Read Sacajawea Online

Authors: Anna Lee Waldo

Sacajawea (70 page)

Sea otter began to appear in the river, which was now much of the time too dangerous for the canoes, and long, tedious portages had to be made. Charbonneau continually crabbed about carrying all his gear, including the bedding. “I’m not a packhorse,” he snorted. “There’s no great rush,” he told Sacajawea sharply. She hurried ahead of him with bedding and clothing under her arms and her baby slung across her back.

“We have all day,” he said, but not so loud.
“Jésus,
I work my tail off getting the gear around one bad spot in the river, only to find another one waiting down below. That’s sense now, ain’t it?” He waved his old black felt hat around in the air. “I suppose if there was forty-eight hours in a day you’d just keep packing for
les capitaines.”
He trotted after her, cackling.

She did not look around, but she could still hear him.
“Allez! Jésus,
why hurry?”

She felt hot and angry, but she knew she would do nothing, not even say much. She plodded along in her toed-in way, and at a clump of sword fern stopped to suck in a couple of mouthfuls of air and get hold of herself. One thing she could see: if her man could make her so angry when there was nothing she could do about it, then a lot of the men must get stirred up with him, too.

“Do we have to be punished like this only because we cannot swim?” asked Charbonneau at another point where the river had so many whirlpools and rapids that Captain Clark sent all the men who could not swim ashore, loaded with the firearms and precious papers, to haul them overland. Actually, Charbonneau was against almost any kind of work that made him perspire and breathe heavily.
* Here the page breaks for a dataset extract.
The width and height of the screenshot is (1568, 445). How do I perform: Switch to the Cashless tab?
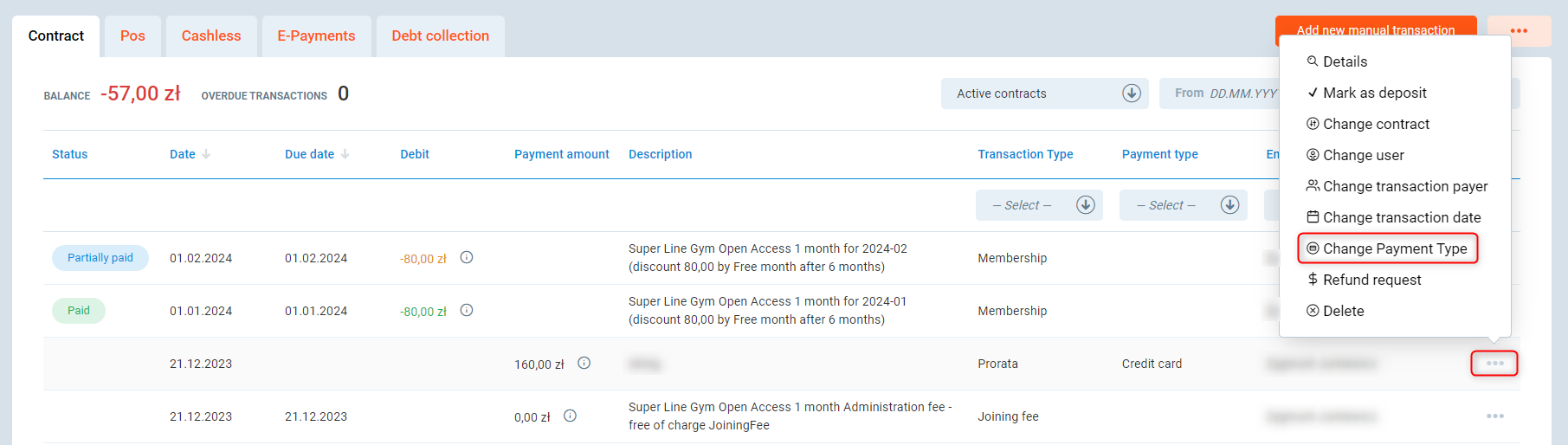tap(211, 36)
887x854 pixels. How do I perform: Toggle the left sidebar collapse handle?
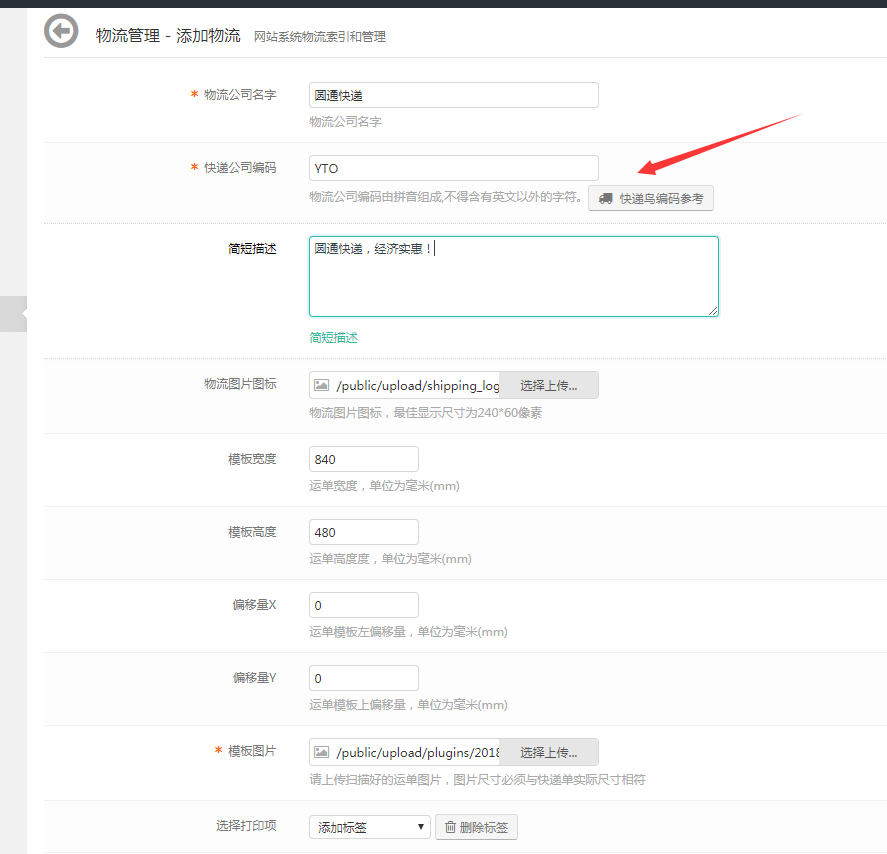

“This is the most fatiguing business I’ve been engaged in this week,” admitted Pat Gass. “But I guess this shows those old buck Indians on the shores watching that we are men. Real men.”

These were the Chinook Indians they were passing by, and each village seemed dirtier than the last. They were crawling with lice and did not seem to notice

A handful of Chinook braves offered assistance with their horses on an especially long portage around the Celilo Falls. Then they took their own pay by pilfering the stores for hatchets and a canister of black powder. Below the falls were stacks of salmon, dried, pounded, packed in grass baskets, heaped into bales, stored in mat huts, and cached in deep holes in the sand.

“I’d take a basket of pounded salmon just to get even,” said Shannon, “but I hate to add more of that to my belly. I don’t think it’ll ever wash out of my hair or ears, and I’ll always smell this way.”

At the end of the evening meal. Chief Twisted Hair and his subchief, Tetoharsky, sat with Captain Clark, who had been talking with Sacajawea and bouncing Pomp on his lap.

“We want two horses,” said Twisted Hair. “We do not trust the Chinooks, and we want to get out of here. You saw how they took your goods without asking. We are much afraid of the men who live beyond this part of the river. They fight over nothing and make war with everyone who passes.” They made hand signs to indicate they had been growing uneasy for some time about the Chinooks.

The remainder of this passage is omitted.